Stored data
========
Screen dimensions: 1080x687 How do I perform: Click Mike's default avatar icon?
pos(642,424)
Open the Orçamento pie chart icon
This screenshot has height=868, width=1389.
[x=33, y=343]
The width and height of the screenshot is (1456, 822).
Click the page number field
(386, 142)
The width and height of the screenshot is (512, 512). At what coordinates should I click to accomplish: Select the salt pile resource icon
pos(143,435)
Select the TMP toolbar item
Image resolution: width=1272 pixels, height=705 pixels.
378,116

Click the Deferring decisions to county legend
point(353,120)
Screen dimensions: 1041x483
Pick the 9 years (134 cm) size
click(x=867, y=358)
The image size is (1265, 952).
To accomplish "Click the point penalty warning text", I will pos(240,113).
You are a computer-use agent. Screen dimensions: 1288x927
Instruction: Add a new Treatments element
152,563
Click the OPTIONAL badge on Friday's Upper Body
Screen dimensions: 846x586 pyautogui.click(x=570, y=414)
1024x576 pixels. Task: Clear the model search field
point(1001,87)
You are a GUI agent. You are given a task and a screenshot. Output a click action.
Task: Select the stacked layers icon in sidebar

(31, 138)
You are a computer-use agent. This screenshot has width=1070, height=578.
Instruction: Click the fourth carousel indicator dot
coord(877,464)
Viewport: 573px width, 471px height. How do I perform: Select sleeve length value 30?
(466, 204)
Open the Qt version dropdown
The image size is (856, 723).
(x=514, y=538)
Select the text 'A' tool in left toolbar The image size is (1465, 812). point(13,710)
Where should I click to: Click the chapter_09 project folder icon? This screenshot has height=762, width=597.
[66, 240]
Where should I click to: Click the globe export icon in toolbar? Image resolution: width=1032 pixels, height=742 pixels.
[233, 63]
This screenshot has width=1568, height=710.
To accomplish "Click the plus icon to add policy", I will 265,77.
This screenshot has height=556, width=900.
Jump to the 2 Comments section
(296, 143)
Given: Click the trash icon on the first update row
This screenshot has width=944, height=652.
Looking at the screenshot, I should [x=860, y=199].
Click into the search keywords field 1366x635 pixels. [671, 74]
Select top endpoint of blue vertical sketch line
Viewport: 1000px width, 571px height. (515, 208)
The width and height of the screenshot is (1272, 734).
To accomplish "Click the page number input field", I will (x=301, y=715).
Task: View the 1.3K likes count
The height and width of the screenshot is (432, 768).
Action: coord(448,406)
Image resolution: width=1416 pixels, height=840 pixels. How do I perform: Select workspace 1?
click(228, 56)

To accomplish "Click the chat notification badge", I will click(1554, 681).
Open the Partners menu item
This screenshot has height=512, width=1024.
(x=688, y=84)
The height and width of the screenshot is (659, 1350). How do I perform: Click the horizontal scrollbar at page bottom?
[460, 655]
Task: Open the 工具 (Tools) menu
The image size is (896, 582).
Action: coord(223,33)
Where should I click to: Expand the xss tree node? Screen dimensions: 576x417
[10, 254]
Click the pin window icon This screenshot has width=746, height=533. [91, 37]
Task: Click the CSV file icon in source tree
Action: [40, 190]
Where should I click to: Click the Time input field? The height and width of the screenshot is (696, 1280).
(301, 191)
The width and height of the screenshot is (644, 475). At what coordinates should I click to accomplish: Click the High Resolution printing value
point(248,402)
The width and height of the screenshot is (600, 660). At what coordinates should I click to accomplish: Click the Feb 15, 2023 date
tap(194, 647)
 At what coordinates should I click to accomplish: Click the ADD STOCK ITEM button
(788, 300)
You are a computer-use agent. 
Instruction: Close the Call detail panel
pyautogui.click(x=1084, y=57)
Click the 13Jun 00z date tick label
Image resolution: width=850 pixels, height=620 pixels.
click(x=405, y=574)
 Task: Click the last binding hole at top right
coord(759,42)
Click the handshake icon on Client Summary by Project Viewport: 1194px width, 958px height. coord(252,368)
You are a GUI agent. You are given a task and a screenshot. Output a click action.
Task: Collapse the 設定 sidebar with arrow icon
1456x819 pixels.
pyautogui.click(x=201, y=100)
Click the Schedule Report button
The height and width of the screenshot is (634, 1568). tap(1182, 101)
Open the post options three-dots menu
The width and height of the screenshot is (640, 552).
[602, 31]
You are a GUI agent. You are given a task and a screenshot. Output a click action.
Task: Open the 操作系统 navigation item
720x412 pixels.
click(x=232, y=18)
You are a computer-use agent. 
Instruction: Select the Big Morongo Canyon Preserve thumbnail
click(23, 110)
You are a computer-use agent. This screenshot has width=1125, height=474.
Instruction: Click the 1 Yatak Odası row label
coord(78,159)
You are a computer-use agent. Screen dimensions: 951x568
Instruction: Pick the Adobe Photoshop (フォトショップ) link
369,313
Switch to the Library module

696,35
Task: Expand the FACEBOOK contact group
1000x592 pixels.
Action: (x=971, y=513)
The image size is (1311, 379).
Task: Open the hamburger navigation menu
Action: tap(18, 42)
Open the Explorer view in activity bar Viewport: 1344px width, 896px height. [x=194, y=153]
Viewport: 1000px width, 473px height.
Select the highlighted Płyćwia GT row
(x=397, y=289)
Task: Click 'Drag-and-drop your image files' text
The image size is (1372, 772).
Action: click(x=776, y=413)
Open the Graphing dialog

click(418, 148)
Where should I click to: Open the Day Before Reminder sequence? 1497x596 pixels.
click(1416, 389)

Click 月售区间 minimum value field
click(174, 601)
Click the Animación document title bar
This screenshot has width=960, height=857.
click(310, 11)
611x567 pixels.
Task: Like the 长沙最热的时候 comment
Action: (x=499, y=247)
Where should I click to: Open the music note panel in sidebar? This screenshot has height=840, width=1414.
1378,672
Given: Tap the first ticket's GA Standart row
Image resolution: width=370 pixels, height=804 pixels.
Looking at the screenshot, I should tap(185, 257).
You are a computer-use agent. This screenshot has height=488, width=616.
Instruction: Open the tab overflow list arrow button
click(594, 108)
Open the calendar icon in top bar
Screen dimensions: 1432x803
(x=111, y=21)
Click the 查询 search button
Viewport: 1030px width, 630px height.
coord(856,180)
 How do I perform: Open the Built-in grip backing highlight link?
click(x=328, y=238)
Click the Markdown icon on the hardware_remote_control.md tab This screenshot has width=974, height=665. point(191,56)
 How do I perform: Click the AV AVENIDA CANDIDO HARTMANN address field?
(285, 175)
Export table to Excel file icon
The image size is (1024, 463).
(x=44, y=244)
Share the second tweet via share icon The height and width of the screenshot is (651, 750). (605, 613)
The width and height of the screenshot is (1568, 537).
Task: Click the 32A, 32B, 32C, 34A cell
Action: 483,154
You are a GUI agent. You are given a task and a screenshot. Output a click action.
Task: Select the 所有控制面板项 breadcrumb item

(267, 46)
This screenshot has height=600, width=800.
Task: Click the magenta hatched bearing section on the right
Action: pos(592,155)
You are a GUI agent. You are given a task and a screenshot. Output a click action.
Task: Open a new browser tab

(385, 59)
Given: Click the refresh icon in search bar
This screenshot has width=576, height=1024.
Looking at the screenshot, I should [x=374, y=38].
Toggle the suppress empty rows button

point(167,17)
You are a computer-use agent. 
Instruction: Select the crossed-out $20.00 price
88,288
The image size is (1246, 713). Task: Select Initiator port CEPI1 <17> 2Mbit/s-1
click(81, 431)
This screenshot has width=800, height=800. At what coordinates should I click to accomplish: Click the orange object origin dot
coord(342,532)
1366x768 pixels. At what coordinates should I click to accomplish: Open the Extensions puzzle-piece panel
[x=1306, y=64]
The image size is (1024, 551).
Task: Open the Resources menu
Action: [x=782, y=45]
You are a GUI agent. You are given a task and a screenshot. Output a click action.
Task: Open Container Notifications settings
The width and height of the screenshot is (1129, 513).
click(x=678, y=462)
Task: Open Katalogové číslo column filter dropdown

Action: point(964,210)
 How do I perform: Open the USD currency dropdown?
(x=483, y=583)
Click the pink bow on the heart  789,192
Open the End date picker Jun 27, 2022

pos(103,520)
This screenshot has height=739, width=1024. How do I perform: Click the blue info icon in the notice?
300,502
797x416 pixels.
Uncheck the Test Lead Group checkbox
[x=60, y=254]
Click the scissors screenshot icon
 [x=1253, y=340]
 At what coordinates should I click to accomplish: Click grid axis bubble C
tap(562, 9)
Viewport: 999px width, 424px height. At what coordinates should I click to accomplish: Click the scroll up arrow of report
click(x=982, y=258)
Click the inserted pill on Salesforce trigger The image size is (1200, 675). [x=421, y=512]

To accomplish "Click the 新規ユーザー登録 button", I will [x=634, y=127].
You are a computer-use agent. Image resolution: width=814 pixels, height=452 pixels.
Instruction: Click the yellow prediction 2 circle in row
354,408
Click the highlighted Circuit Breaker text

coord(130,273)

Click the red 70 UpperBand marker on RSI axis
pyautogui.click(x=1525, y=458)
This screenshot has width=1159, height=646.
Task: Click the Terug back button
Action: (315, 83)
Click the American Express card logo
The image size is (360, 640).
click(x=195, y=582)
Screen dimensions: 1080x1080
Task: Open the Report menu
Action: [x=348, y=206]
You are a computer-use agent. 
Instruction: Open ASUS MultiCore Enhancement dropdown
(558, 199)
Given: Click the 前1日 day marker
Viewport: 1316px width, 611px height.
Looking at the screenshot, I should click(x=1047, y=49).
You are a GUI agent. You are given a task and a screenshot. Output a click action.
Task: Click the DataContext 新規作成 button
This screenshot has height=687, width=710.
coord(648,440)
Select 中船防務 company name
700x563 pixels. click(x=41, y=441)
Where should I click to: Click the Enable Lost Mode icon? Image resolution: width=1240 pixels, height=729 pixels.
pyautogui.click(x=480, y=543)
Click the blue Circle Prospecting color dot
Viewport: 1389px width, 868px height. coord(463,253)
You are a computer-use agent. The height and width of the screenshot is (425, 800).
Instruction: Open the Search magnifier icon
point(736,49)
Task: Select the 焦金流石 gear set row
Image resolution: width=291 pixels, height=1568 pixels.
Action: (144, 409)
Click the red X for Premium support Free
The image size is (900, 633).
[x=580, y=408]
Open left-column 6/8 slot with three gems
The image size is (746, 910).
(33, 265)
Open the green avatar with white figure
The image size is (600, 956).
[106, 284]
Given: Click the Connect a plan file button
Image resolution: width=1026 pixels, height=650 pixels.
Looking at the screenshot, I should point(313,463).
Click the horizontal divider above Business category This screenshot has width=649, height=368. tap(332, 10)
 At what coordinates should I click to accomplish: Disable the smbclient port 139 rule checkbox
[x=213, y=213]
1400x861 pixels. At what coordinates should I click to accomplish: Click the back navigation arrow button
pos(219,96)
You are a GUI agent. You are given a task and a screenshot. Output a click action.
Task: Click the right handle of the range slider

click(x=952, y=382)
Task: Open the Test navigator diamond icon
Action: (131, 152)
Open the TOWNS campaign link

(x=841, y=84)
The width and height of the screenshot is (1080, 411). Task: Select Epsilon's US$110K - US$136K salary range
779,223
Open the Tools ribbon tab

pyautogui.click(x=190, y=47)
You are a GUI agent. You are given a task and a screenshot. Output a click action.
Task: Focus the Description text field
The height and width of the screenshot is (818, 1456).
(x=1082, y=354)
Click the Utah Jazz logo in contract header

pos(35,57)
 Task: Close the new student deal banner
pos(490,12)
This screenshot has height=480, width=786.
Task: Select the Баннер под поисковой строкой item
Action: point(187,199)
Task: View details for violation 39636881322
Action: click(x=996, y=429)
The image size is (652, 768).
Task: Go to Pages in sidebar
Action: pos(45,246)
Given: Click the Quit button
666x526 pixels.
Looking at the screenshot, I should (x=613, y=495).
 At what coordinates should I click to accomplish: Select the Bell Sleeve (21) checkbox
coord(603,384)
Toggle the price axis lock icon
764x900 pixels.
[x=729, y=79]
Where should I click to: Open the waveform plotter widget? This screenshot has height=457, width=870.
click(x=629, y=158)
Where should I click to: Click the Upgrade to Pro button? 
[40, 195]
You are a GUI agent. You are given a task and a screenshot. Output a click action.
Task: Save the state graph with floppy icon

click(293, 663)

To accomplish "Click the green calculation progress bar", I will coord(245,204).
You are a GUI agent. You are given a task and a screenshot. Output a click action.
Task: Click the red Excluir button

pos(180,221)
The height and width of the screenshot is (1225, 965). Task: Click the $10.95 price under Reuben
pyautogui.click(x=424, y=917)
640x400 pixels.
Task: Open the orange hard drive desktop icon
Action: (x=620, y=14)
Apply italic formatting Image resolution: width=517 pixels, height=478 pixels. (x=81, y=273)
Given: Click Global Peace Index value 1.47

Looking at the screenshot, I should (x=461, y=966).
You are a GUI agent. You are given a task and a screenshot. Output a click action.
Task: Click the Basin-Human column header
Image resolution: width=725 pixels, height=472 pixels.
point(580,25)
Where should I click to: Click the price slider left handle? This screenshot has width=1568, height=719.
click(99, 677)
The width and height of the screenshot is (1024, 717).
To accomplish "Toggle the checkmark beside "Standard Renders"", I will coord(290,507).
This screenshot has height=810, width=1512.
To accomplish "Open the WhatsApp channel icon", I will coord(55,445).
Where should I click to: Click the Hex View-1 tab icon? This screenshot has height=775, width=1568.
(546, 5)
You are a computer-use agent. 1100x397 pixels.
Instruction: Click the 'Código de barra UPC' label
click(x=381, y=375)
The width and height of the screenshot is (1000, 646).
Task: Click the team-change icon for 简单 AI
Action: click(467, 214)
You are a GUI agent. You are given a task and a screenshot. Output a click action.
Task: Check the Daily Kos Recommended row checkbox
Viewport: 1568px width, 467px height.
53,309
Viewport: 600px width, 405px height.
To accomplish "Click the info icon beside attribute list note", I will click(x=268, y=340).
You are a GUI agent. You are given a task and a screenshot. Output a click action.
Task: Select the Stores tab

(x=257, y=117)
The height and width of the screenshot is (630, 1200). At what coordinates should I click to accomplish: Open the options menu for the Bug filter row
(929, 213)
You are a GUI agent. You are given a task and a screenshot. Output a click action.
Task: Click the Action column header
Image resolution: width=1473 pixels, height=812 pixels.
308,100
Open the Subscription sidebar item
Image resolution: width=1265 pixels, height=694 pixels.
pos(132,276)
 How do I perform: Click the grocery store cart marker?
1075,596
========
• _Requirement_:
From the data above, gather every line that includes the word "three".

• _Result of this task_:
Open the post options three-dots menu
Open left-column 6/8 slot with three gems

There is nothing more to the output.